Road to coding interview (Day 2)

eecheng
2 min readApr 15, 2021
Photo by Steve Halama on Unsplash

The problem to be solved today is the second problem in the lis :Ltongest Substring Without Repeating Characters. The problem description is pretty short.

Given a string s, find the length of the longest substring without repeating characters.

The first thought came up to me is solving by mighty hash map. Hash map can record enough information for us to decide that current character if existed and its index.

int lengthOfLongestSubstring(string s) {
unordered_map<char, int> mp;
int ans = 0, cur = 0, start = 0;
for(int i = 0; i < s.size(); i++){
if(mp.find(s[i]) != mp.end()){
// repeat
int j;
for(j = start; j <= mp[s[i]]; j++){
mp.erase(s[j]);
}
start = j;
mp[s[i]] = i;
ans = max(ans, cur);
cur = i - j + 1;
}else{
// no repeat
mp[s[i]] = i;
cur++;
}
}
ans = max(ans, cur);
return ans;
}

This solution is quite straight-forward by get the bad performance, it only faster than 38.16% C++ submission and memory usage only less than 26.26% C++ submission. Let’s us find better solution in discussion.

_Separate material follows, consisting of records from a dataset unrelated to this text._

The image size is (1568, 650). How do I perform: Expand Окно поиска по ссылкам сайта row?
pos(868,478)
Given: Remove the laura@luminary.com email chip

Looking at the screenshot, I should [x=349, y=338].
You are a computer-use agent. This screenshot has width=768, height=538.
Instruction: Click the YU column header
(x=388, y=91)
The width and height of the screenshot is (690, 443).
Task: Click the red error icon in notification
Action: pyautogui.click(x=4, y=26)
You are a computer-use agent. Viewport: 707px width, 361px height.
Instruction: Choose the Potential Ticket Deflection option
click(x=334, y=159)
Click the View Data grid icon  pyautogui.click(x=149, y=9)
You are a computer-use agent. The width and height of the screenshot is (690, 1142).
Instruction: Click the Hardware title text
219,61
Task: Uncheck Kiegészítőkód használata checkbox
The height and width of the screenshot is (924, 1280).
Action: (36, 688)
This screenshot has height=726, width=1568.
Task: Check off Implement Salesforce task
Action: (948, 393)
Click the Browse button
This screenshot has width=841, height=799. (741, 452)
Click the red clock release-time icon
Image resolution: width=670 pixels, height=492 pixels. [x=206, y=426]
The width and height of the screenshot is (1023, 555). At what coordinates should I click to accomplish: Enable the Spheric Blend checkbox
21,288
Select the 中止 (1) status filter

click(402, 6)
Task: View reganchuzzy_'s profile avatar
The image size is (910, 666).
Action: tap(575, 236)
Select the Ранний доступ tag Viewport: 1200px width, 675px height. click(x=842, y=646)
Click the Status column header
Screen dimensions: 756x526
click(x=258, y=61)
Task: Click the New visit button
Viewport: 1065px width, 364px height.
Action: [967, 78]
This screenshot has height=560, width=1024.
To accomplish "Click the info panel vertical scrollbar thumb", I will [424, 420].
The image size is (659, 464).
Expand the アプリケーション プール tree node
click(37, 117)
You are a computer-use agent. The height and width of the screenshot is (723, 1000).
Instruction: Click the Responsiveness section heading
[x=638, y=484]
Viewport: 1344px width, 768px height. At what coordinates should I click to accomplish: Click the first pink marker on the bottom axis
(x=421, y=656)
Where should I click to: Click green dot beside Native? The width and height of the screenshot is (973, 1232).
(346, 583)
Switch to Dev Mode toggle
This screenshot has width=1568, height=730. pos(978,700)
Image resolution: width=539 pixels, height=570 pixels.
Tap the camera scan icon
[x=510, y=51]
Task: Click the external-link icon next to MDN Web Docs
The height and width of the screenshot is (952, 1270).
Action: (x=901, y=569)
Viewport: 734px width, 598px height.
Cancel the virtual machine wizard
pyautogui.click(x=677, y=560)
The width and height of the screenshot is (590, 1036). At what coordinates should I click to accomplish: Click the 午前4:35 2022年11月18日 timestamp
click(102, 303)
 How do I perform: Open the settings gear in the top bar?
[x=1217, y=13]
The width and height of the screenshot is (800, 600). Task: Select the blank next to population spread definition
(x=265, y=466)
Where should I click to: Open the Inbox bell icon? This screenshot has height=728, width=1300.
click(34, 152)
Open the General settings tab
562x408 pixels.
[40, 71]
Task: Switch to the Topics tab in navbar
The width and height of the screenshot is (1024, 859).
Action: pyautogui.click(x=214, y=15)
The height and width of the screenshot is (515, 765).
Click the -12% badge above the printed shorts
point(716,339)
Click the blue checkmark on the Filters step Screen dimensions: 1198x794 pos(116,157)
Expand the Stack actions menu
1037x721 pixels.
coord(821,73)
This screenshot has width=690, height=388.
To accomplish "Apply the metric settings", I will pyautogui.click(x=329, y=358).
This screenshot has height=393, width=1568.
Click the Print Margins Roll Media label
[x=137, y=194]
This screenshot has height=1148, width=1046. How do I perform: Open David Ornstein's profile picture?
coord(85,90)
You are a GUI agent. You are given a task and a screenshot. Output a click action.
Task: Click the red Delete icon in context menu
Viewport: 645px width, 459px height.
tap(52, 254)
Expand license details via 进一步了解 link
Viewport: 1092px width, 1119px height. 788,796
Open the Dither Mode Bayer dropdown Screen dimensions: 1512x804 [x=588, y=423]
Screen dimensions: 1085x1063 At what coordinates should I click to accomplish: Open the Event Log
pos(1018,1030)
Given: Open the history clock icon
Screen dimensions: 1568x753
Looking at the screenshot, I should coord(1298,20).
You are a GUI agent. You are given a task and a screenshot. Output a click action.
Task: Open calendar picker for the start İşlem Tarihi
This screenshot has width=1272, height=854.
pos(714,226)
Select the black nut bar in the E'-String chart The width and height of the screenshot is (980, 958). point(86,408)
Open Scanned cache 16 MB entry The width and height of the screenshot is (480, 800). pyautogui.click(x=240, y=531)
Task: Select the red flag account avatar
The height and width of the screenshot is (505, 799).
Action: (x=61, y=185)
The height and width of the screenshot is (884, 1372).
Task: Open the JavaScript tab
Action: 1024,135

In discussion, I found a good answer for this question:

vector<int> dict(256, -1);
int maxLen = 0, start = -1;
for (int i = 0; i != s.length(); i++) {
if (dict[s[i]] > start)
start = dict[s[i]];
dict[s[i]] = i;
maxLen = max(maxLen, i - start);
}
return maxLen;

It replace hash map with a vector which is enough for ASCII character. Instead of using erase , it maintain current section and slide it.